— WORK TASK —
Reproduce all the entries, matching the original word for word.

— MATERIAL FOR THE TASK —
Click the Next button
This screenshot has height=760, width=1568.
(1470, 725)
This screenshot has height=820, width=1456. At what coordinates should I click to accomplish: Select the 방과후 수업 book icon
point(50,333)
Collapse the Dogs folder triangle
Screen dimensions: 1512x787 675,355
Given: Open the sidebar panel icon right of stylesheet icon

— REPLY TO THE TASK —
Click the Next button
This screenshot has height=760, width=1568.
(1470, 725)
This screenshot has height=820, width=1456. At what coordinates should I click to accomplish: Select the 방과후 수업 book icon
point(50,333)
Collapse the Dogs folder triangle
Screen dimensions: 1512x787 675,355
Given: Open the sidebar panel icon right of stylesheet icon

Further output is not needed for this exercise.